Meu caríssimo Aristóteles, seria, mas, pelo menos na republiqueta de bananas, nunca foi. E jamais será. Na Terra Brasilis, o que vale é a máxima do “vô se dá bem”. É a brutalidade do cinismo, da arrogância e da desconsideração com a massa que os elege. Aliás, para a maioria esmagadora dos políticos, o povo é pior do que apenas um detalhe. Na concepção criminosa de quem só pensa em si, talvez o cidadão comum, também conhecido por eleitor, seja mesmo inferior à gentalha com a qual ele (o político) convive de vez em quando nos plenários do Congresso, das assembleias legislativas ou das câmaras municipais.

De vez em quando porque nem para o convívio diário eles foram feitos. São párias da sociedade, embora se achem suprassumo dessa mesma coletividade, ou seja, o ponto máximo do ser humano. Portanto, ainda que nem sempre acorde com a intenção de rascunhar alguma coisa da política brasileira, normalmente sou obrigado a narrar o que os políticos fazem de mais brilhante no dia a dia das chamadas casas do povo: brincar com a saúde, segurança, educação, lazer, trabalho e previdência social de 213,3 milhões de pessoas. Na verdade, nem coram a cara de pau quando são cobrados pela falta desses direitos sociais fundamentais e que deveriam ser a razão da existência de qualquer parlamento. Infelizmente, nunca chegaram nem perto. São casas mal assombradas, majoritariamente ocupadas por comediantes mal sucedidos.

Por isso é que, depois de reagir por algum tempo, resolvi aderir à teoria de um velho amigo de redação, cuja prática é compor um texto com o mesmo cinismo dos que produzem as informações repassadas a jornalistas e à população. Segundo esse antigo companheiro (ainda hoje amigo do coração), escrever com pitadas de filosofia, ideologia ou benevolência é o mesmo que admitir complacência, pacatez ou fisiologismo.

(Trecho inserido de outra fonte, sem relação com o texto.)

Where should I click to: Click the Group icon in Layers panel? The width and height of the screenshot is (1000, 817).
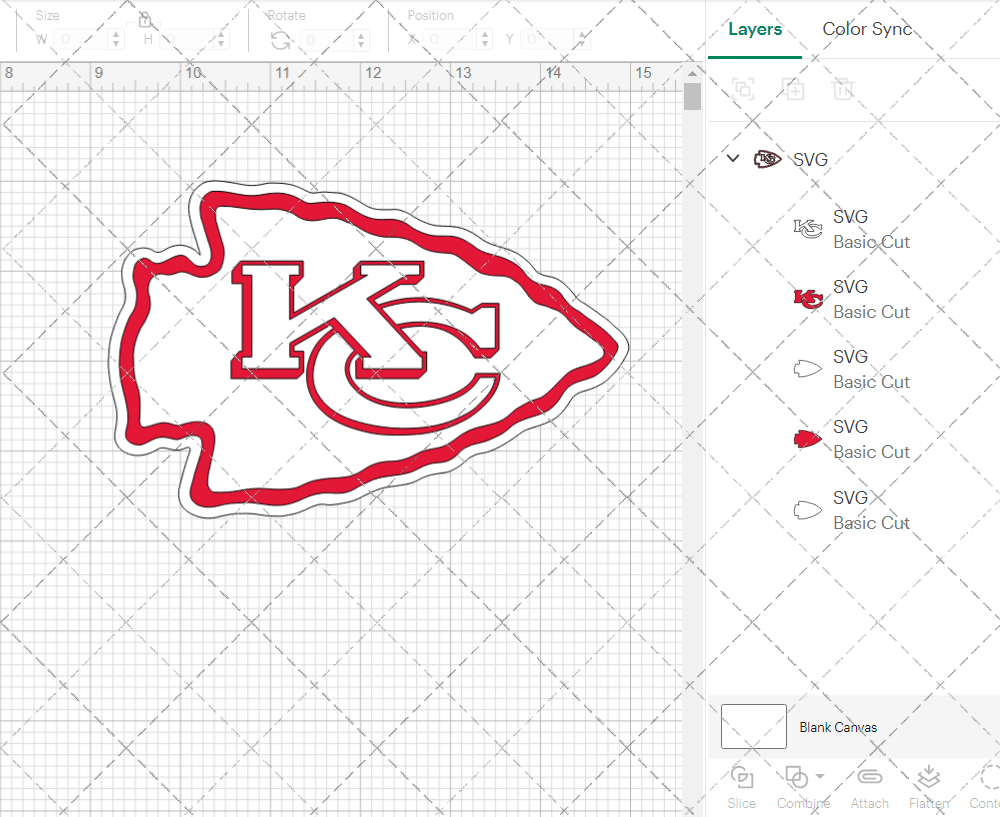tap(743, 90)
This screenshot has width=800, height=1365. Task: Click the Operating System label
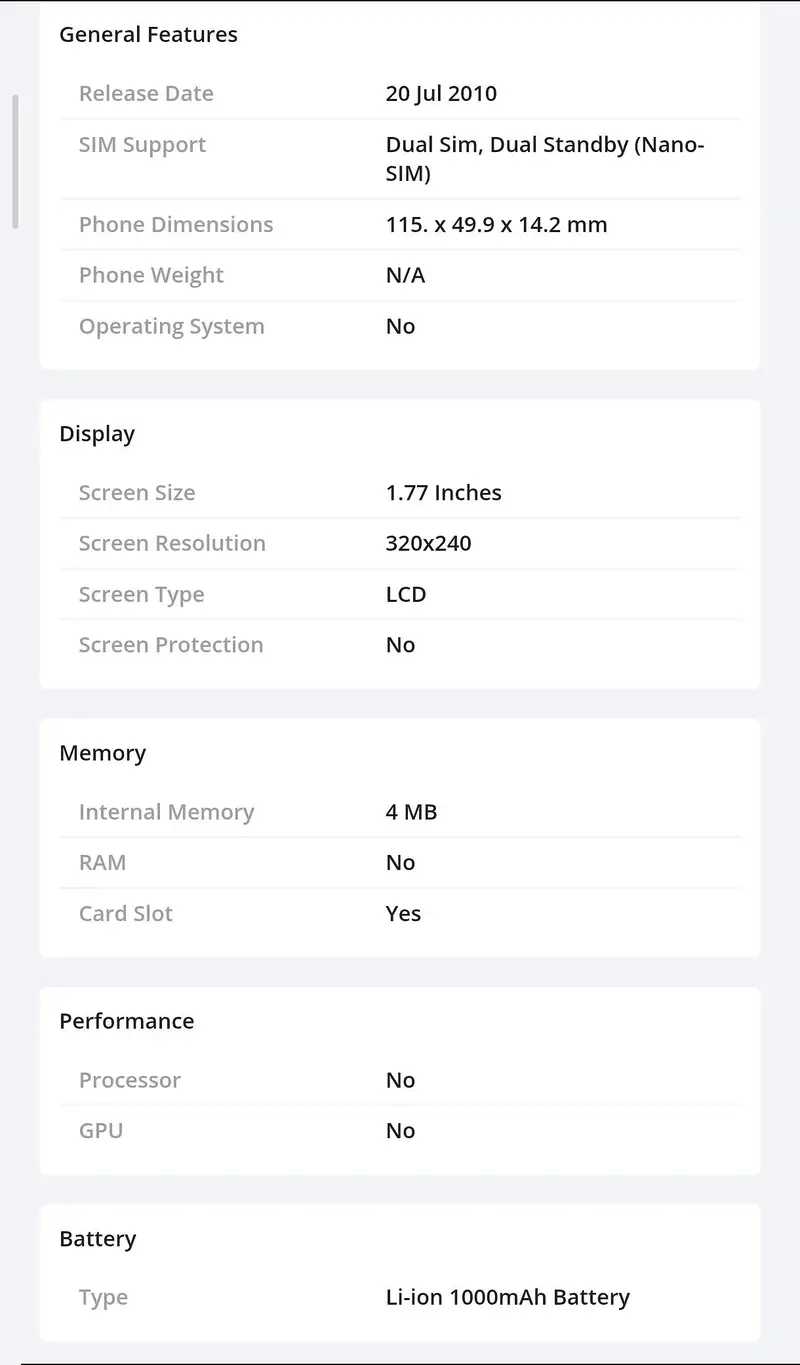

No português mais escorreito, temos de ser cínicos para aceitar e tentar compreender a hipocrisia e a desfaçatez alheia. Um dos maiores exemplos da desnecessidade de usarmos de candura ou pudor para referências aos políticos me foi dado por um outro amigo muito querido e companheiro de memoráveis manhãs nos trabalhos sociais na oncologia do Hospital de Base de Brasília.

De acordo com meu parceiro, a ocasião realmente faz o ladrão. Claro que o mote desta narrativa ou do exemplo do amigo não é roubalheira, mas o registro político da conveniência e da hipocrisia. Beatos recém-canonizados, novos amigos do coração e figuras de proa da CPI da Covid, os senadores Renan Calheiros (MDB-AL) e Randolfe Rodrigues (Rede-AP) nem sempre andaram de braços dados, muito menos trocavam elogios em épocas remotas. Pelo contrário. Um só não chamava o outro de santo. Apenas como lembrança, em passado recente, após ser acusado por Renan de nebulosidades em sua vida pregressa, Randolfe foi o grande defensor da proposta de voto aberto na eleição para presidente do Senado, de modo a inviabilizar a candidatura do agora amiguinho de acusações (todas justas) ao presidente da República.

O argumento era o rosário de acusações contra o senador alagoano. O atual idílio é a prova de que, como dizia Ulysses Guimarães, política é a arte do possível. Improvável é imaginar que o novo “casal de periquitos” (definição do amigo tarefeiro) se mantenha unido pelo menos até o próximo pleito. Portanto, melhor incorporar Raul Seixas e entoar intimamente um dos mais fortes versos das canção Tente outra vez: “Se é de batalhas que se vive a vida, tente outra vez”. E tentemos quantas vezes forem necessárias. Somos capazes de “sacudir o mundo”. O sonho não acabou. Tomar conhecimento do custo da eleição do deputado Arthur Lira (PP-AL) à presidência da Câmara e não reagir é passar recibo de nossa mesmice política. Sinônimos de cinismo, o descaramento, a audácia e o descaso dos políticos só acabarão quando nossa coragem for maior do que o medo e nossa força tão grande como nossa fé. Pensemos nisso para 2022.